Requirement:
All that is needed is the first stretch of the listing below, repeated exactly and ending with the line that contains "This screenshot has height=1568, width=2352.". Pictures are to be left out.

Working data:
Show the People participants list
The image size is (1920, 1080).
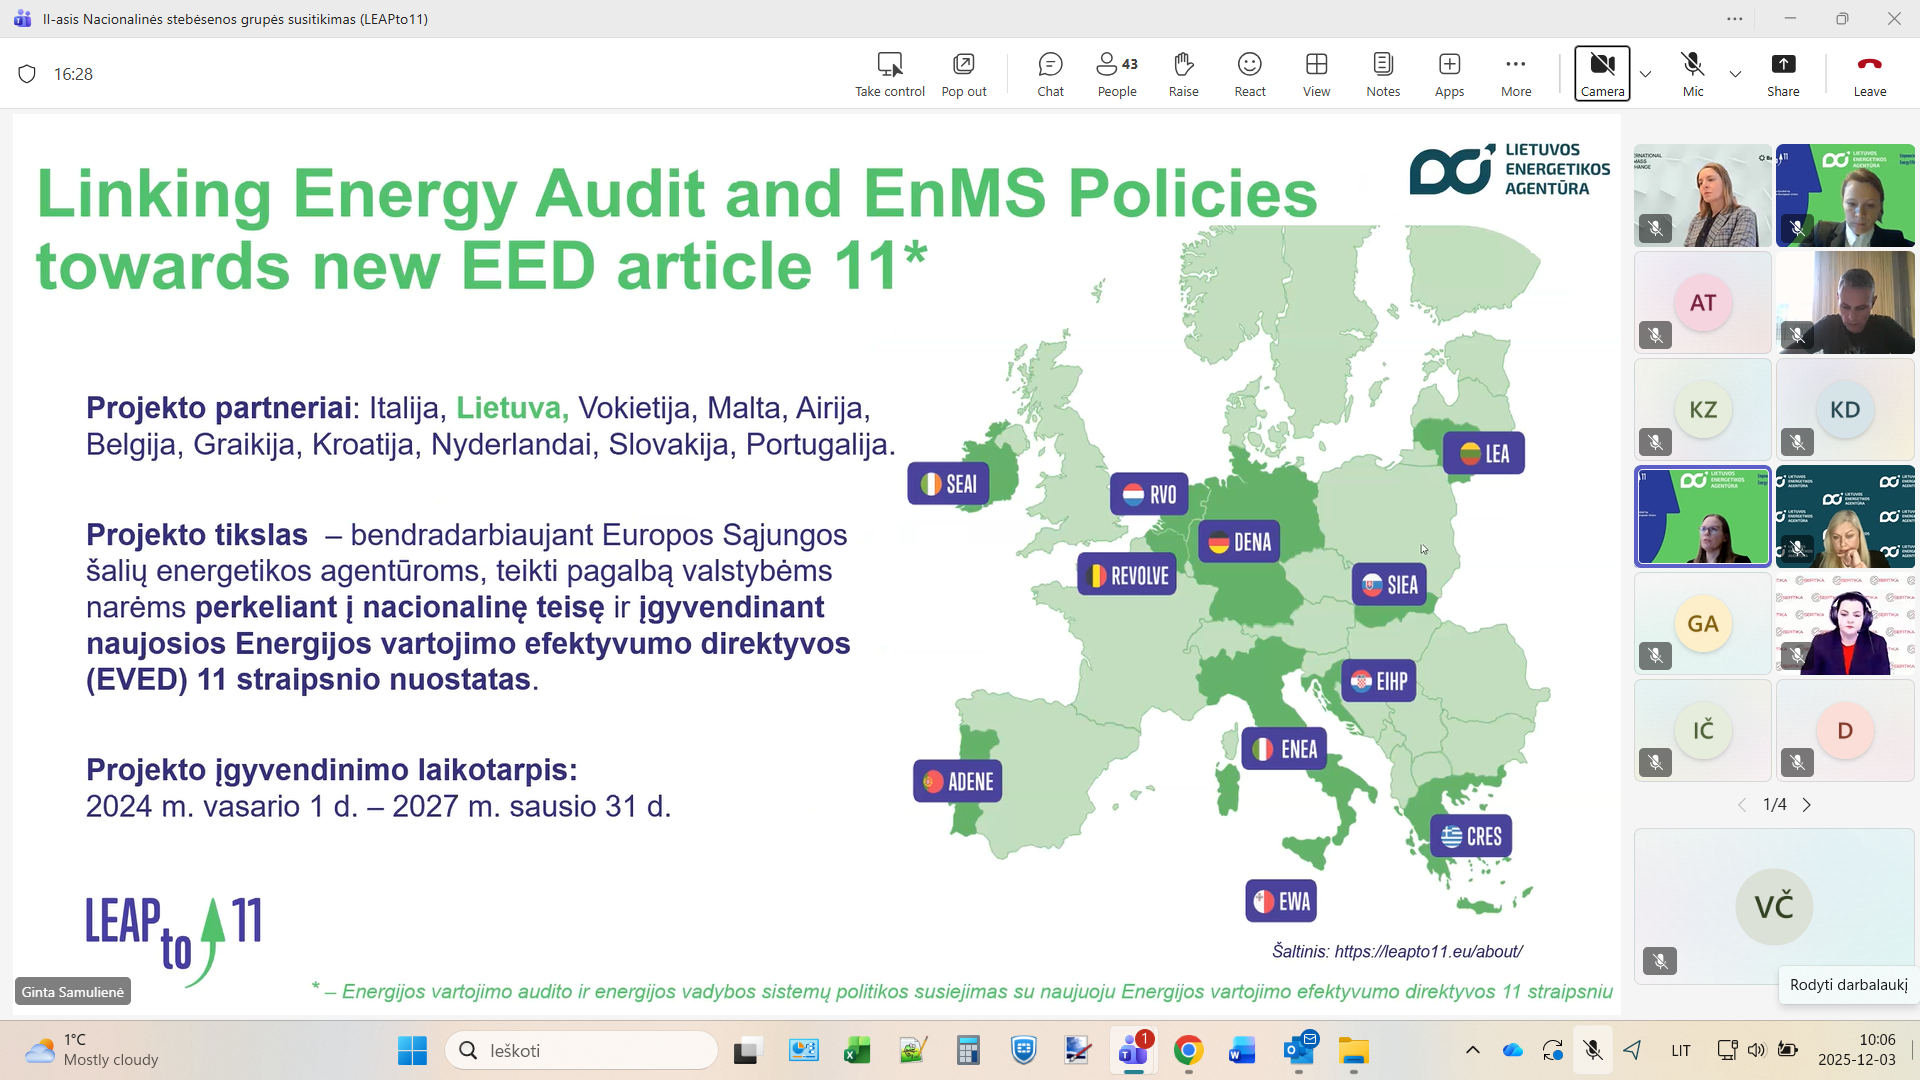(x=1116, y=74)
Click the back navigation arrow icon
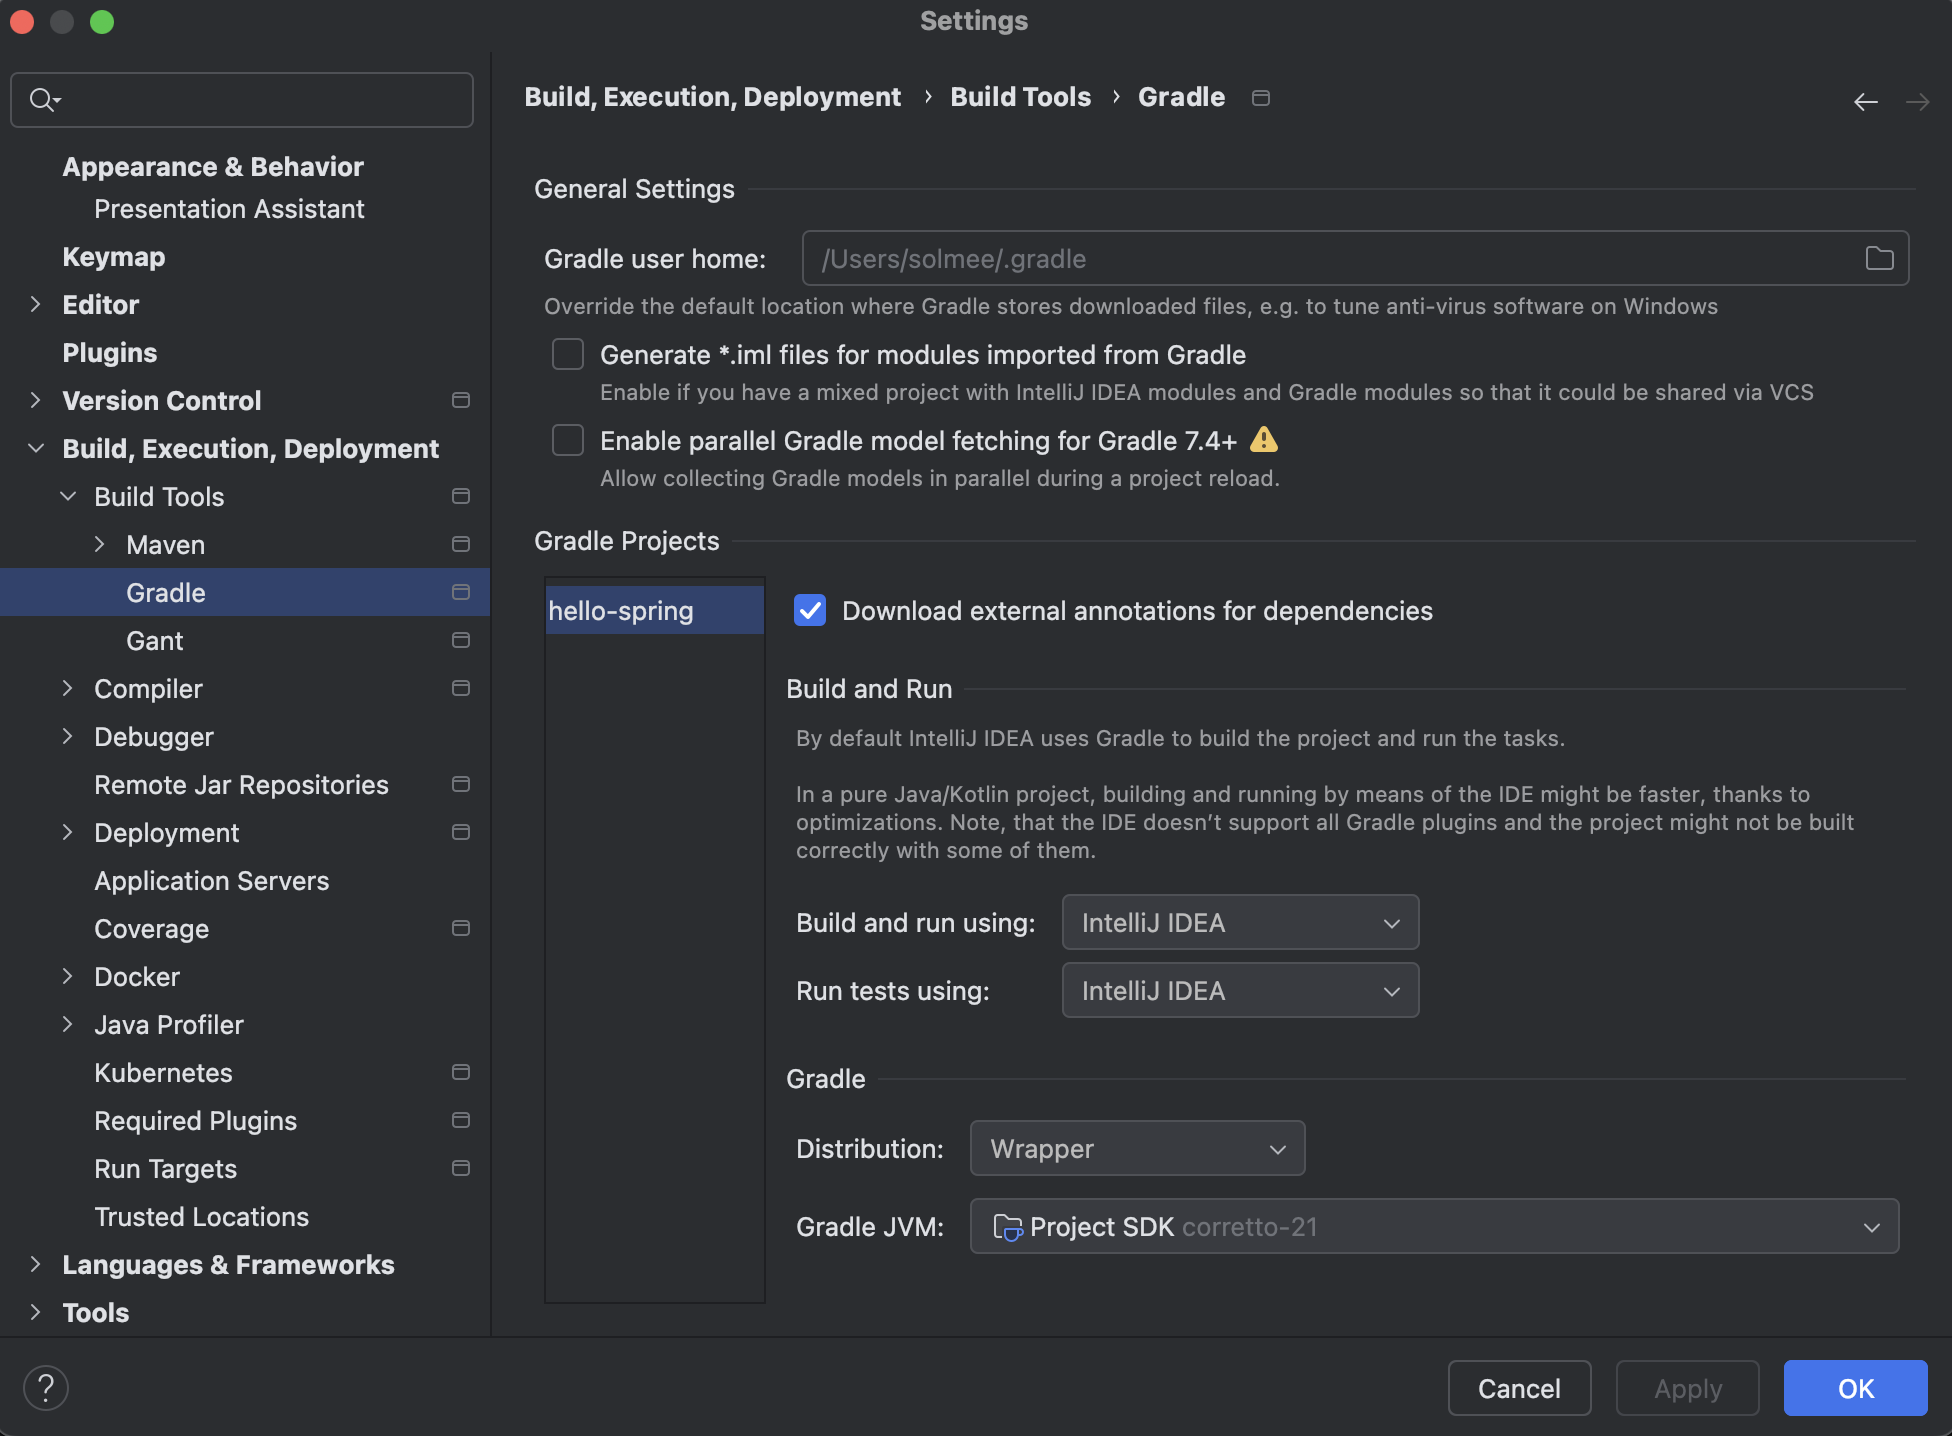This screenshot has width=1952, height=1436. point(1865,102)
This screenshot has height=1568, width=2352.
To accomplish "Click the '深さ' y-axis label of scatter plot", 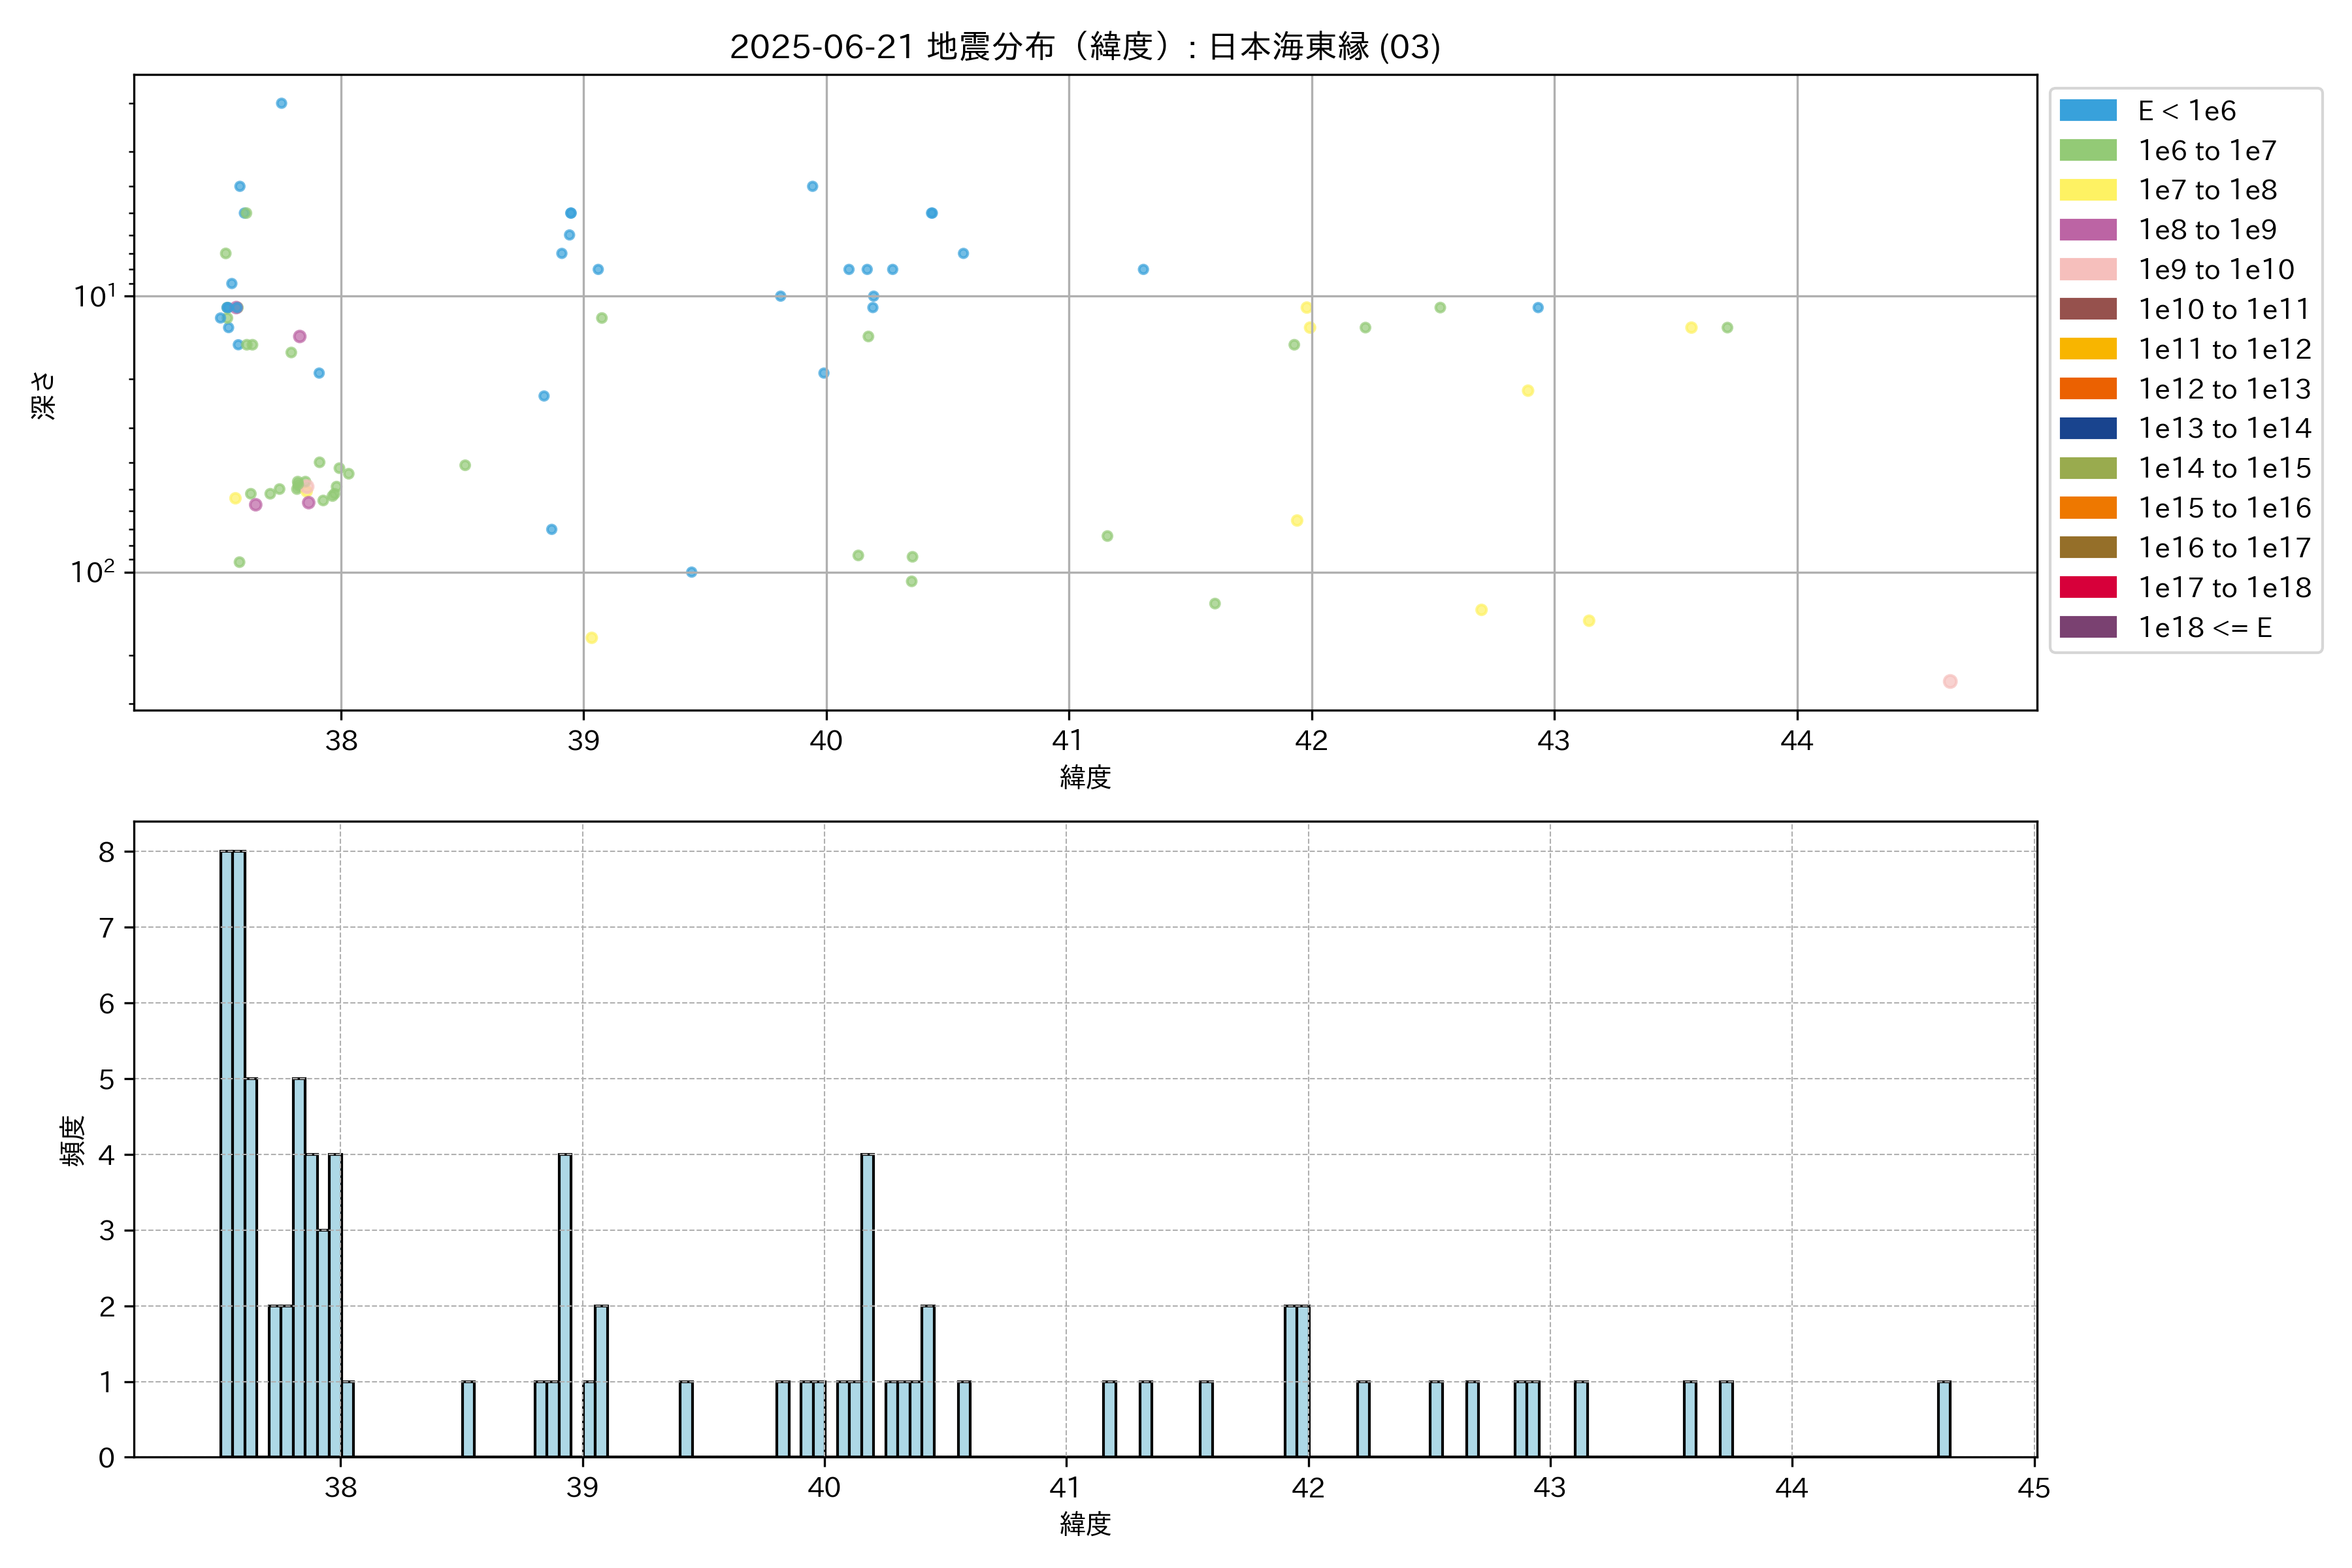I will 43,395.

Result of this task:
Show the People participants list
The image size is (1920, 1080).
(x=1116, y=74)
Click the back navigation arrow icon
This screenshot has width=1952, height=1436. point(1865,102)
This screenshot has height=1568, width=2352.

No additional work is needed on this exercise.